Task brief: Copy the data word for word from the line holding "Task: Click the printed" through the line holding "pos(544,917)", including both of those lines. Leave the pictures out of your copy.

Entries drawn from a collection
--
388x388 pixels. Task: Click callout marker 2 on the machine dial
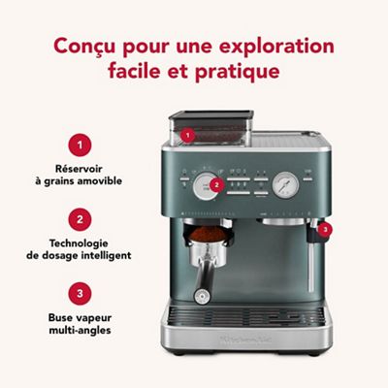click(x=217, y=183)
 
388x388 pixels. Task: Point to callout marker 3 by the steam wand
click(x=326, y=230)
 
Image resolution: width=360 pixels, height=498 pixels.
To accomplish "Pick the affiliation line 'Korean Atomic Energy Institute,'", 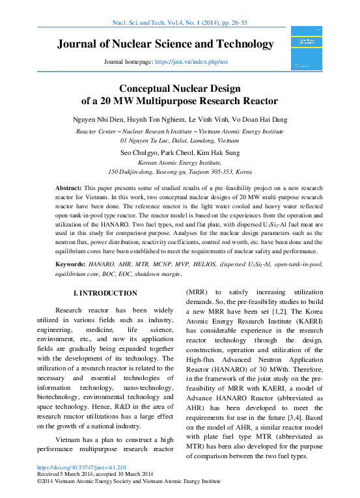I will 180,163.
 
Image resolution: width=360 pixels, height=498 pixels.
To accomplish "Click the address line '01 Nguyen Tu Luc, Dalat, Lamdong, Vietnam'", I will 180,140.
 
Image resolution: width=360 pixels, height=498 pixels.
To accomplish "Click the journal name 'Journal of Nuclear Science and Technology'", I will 165,44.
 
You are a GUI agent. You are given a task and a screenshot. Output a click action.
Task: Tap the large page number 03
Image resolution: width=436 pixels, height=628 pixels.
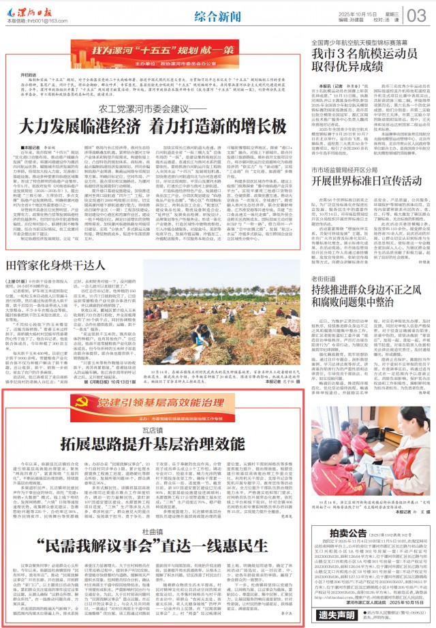tap(417, 15)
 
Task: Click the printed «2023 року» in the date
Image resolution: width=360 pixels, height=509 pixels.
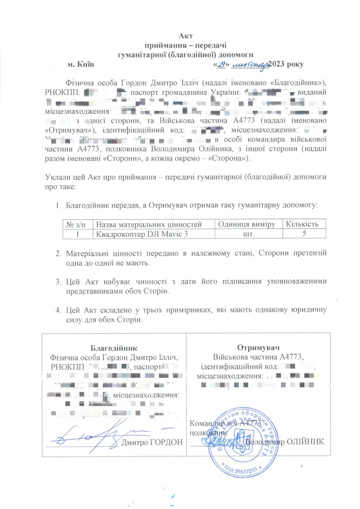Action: (287, 65)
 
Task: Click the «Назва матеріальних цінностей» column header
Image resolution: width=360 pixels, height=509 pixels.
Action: (149, 224)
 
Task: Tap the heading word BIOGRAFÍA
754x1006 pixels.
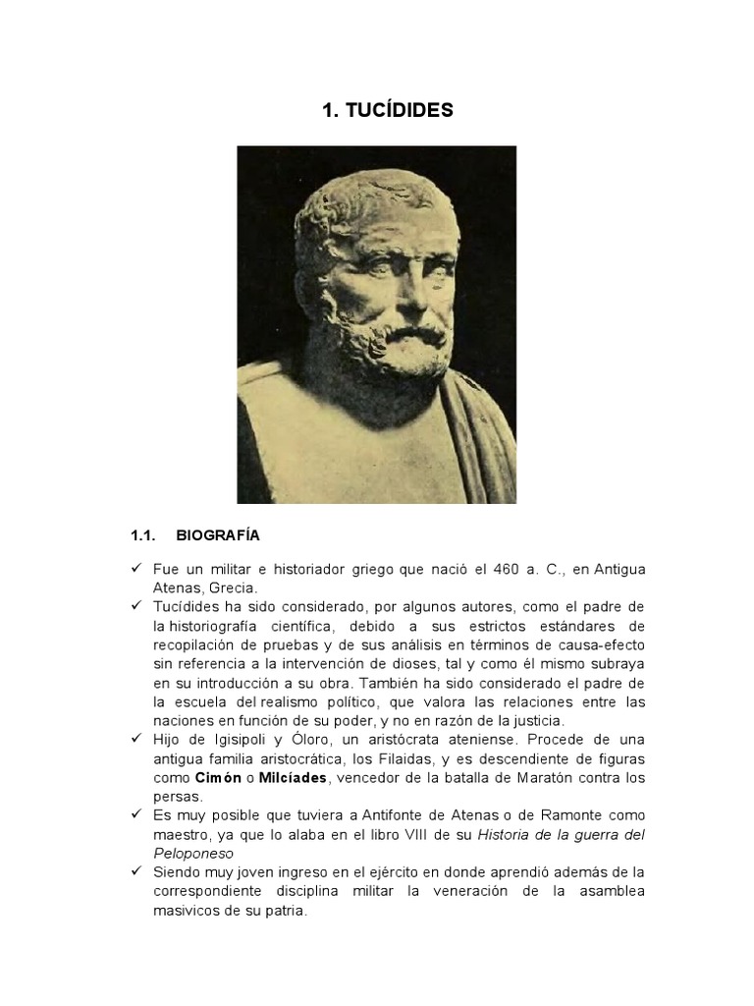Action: coord(218,536)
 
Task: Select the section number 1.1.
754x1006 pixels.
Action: coord(144,536)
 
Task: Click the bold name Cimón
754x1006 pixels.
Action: coord(218,778)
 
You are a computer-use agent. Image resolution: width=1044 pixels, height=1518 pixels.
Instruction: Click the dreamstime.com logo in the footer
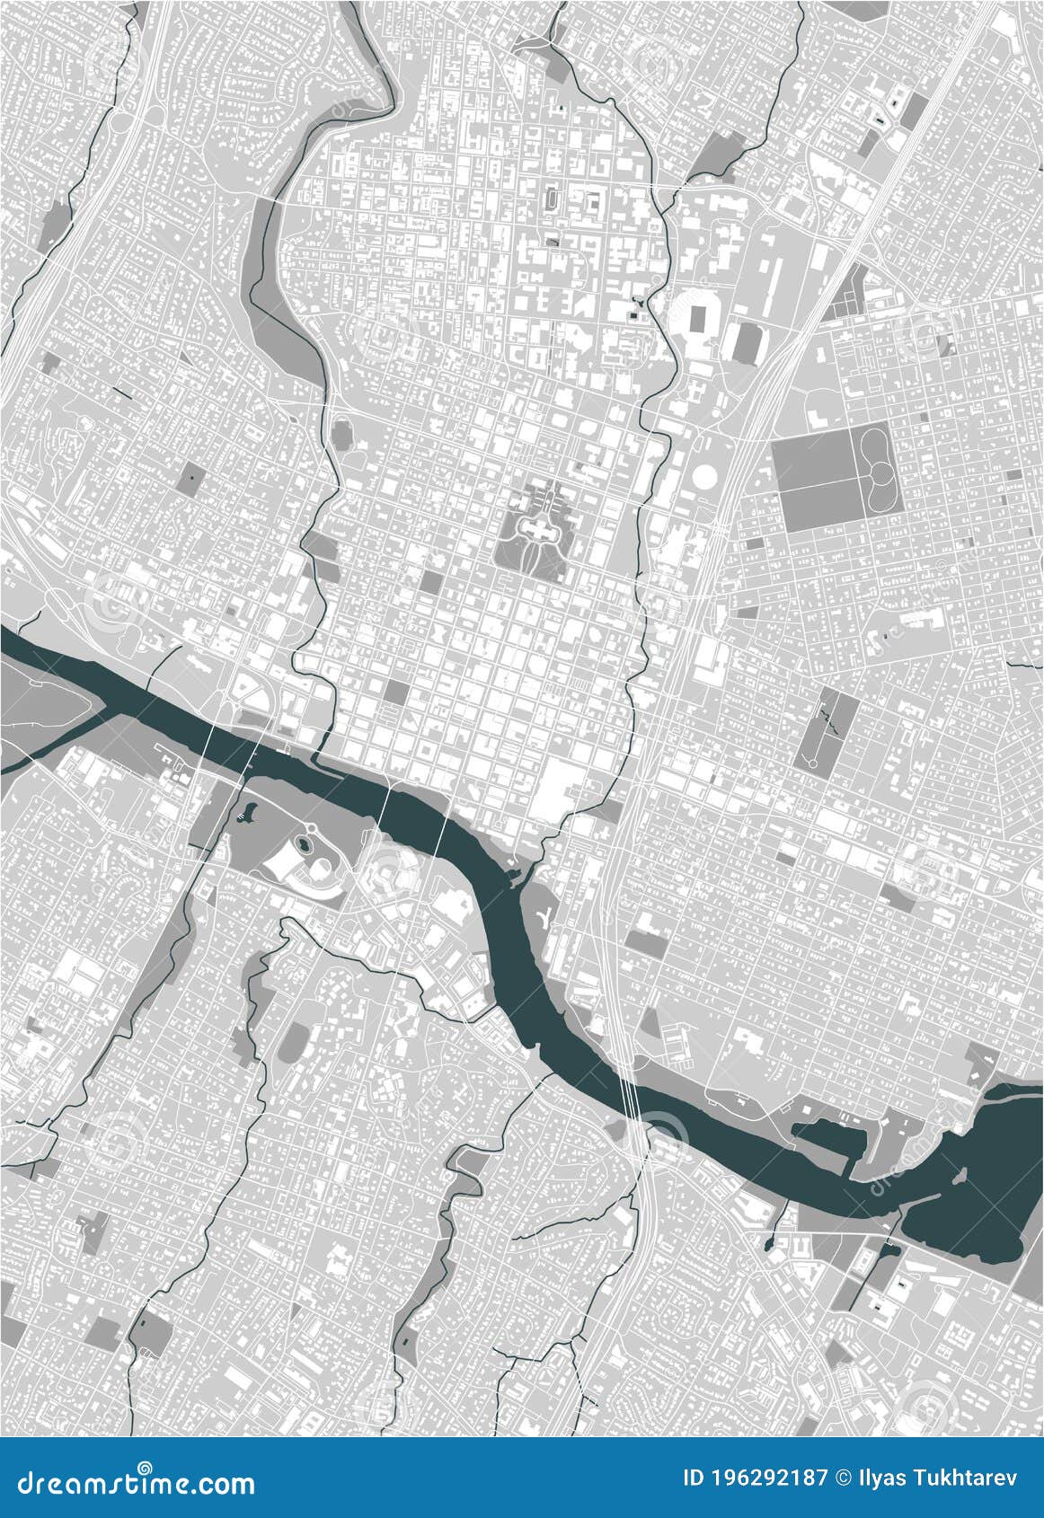pos(129,1482)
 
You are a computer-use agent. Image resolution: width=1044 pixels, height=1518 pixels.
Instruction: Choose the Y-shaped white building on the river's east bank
pos(544,917)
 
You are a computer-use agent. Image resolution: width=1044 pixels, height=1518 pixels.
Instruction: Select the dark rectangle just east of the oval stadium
pos(747,342)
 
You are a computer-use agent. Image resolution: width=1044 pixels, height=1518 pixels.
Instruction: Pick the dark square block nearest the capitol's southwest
pos(431,582)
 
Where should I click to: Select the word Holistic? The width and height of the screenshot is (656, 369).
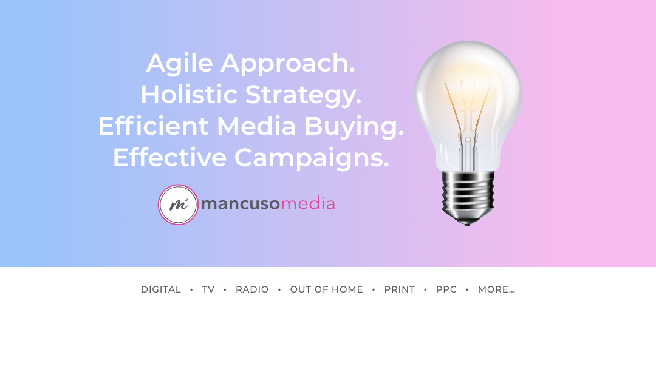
--
The answer:
Task: Click the printed «2023 року» in the date
Image resolution: width=360 pixels, height=509 pixels.
Action: (287, 65)
 
Task: Click the «Назва матеріальних цінностей» column header
Image resolution: width=360 pixels, height=509 pixels.
Action: (149, 224)
 
Task: Tap the heading word BIOGRAFÍA
754x1006 pixels.
Action: coord(218,536)
 
Task: Select the section number 1.1.
754x1006 pixels.
Action: coord(144,536)
 
Task: Click the bold name Cimón
754x1006 pixels.
Action: coord(218,778)
 
You are a computer-use agent. Image resolution: width=1044 pixels, height=1518 pixels.
Instruction: Click the dreamstime.com logo in the footer
pos(129,1482)
 
You are a computer-use agent. Image resolution: width=1044 pixels, height=1518 pixels.
Instruction: Choose the Y-shaped white building on the river's east bank
pos(544,917)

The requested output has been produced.